═══ RECORDS SUPPLIED ═══
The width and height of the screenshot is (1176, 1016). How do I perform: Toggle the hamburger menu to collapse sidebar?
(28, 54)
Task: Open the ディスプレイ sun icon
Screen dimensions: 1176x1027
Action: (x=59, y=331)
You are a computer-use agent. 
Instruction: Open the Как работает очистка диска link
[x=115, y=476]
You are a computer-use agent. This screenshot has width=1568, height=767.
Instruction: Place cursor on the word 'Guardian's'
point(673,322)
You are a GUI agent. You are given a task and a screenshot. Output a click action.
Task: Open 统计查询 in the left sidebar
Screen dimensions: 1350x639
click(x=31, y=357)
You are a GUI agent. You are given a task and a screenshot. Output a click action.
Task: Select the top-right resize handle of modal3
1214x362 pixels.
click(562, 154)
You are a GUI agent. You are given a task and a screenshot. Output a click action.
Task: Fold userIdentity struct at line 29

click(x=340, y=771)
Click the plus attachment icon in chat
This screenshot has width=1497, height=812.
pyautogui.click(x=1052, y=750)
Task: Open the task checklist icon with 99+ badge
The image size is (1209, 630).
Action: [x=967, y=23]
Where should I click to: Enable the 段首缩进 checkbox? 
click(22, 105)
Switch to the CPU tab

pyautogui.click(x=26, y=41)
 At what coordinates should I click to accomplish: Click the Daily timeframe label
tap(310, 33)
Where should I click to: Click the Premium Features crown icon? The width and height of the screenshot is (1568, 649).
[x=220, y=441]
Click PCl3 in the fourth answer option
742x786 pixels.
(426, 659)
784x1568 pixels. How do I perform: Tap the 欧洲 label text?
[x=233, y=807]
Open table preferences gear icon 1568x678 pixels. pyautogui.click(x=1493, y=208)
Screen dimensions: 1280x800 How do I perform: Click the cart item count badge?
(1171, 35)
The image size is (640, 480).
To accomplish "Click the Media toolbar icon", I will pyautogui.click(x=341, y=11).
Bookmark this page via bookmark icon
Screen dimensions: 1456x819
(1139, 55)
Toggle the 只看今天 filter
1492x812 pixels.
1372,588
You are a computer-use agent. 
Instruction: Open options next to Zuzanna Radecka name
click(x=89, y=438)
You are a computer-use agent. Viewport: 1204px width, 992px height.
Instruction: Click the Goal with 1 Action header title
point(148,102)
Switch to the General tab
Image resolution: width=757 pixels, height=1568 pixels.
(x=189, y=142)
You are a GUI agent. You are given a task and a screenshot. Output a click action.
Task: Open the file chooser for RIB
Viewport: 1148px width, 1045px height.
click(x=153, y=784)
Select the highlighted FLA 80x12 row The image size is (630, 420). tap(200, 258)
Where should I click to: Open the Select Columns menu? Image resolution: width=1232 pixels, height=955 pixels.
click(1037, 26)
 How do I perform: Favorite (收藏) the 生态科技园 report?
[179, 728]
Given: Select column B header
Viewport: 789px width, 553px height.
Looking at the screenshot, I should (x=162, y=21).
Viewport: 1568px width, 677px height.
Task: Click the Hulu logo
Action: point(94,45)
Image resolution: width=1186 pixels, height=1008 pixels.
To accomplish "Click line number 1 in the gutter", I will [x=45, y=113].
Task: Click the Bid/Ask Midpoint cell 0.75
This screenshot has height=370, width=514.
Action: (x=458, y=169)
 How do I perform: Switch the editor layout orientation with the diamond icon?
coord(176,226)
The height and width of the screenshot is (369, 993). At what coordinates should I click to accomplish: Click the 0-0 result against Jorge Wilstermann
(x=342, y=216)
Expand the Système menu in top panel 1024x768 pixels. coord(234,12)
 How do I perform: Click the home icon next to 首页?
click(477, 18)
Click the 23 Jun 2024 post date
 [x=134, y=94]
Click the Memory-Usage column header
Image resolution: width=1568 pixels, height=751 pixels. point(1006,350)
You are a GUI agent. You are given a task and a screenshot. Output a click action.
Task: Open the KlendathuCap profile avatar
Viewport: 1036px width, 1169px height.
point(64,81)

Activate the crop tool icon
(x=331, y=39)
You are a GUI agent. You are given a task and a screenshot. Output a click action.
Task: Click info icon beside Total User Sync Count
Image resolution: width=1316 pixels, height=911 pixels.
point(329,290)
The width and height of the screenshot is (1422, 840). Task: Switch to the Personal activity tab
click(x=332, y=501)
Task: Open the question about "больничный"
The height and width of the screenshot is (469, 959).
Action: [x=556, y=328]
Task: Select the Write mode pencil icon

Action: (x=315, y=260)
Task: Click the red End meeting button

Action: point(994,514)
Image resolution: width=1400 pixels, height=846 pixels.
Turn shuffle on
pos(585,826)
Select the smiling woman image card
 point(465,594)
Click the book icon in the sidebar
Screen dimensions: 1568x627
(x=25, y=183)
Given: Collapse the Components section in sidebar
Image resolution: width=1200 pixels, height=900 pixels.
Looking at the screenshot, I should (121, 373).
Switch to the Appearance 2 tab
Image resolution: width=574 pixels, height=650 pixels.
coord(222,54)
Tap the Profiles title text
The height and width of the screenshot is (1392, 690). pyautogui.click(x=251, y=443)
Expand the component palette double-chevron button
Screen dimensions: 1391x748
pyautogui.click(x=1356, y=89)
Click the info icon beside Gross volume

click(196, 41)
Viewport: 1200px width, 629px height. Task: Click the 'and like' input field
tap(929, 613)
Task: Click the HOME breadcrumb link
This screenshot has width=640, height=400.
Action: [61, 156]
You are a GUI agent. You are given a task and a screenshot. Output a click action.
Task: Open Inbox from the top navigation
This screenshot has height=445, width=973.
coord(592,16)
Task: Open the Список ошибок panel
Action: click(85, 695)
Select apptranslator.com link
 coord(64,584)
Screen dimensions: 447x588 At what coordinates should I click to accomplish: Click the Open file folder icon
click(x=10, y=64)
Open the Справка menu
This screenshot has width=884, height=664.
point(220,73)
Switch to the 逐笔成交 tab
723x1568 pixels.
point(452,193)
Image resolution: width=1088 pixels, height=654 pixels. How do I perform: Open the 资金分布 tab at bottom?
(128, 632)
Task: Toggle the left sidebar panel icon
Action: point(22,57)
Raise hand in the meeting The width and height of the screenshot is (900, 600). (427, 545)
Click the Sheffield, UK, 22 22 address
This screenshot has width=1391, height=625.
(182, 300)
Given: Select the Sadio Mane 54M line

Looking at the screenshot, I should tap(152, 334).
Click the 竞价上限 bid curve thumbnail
═══
WRITTEN PROBLEM:
Reproduce the material verbatim, from the line containing "How do I perform: Switch" through the line containing "click(196, 41)", both lines included.

OUTPUT OF THE TASK:
 How do I perform: Switch the editor layout orientation with the diamond icon?
coord(176,226)
The height and width of the screenshot is (369, 993). At what coordinates should I click to accomplish: Click the 0-0 result against Jorge Wilstermann
(x=342, y=216)
Expand the Système menu in top panel 1024x768 pixels. coord(234,12)
 How do I perform: Click the home icon next to 首页?
click(477, 18)
Click the 23 Jun 2024 post date
 [x=134, y=94]
Click the Memory-Usage column header
Image resolution: width=1568 pixels, height=751 pixels. point(1006,350)
You are a GUI agent. You are given a task and a screenshot. Output a click action.
Task: Open the KlendathuCap profile avatar
Viewport: 1036px width, 1169px height.
point(64,81)

Activate the crop tool icon
(x=331, y=39)
You are a GUI agent. You are given a task and a screenshot. Output a click action.
Task: Click info icon beside Total User Sync Count
Image resolution: width=1316 pixels, height=911 pixels.
point(329,290)
The width and height of the screenshot is (1422, 840). Task: Switch to the Personal activity tab
click(x=332, y=501)
Task: Open the question about "больничный"
The height and width of the screenshot is (469, 959).
Action: [x=556, y=328]
Task: Select the Write mode pencil icon

Action: (x=315, y=260)
Task: Click the red End meeting button

Action: point(994,514)
Image resolution: width=1400 pixels, height=846 pixels.
Turn shuffle on
pos(585,826)
Select the smiling woman image card
 point(465,594)
Click the book icon in the sidebar
Screen dimensions: 1568x627
(x=25, y=183)
Given: Collapse the Components section in sidebar
Image resolution: width=1200 pixels, height=900 pixels.
Looking at the screenshot, I should (121, 373).
Switch to the Appearance 2 tab
Image resolution: width=574 pixels, height=650 pixels.
coord(222,54)
Tap the Profiles title text
The height and width of the screenshot is (1392, 690). pyautogui.click(x=251, y=443)
Expand the component palette double-chevron button
Screen dimensions: 1391x748
pyautogui.click(x=1356, y=89)
Click the info icon beside Gross volume

click(196, 41)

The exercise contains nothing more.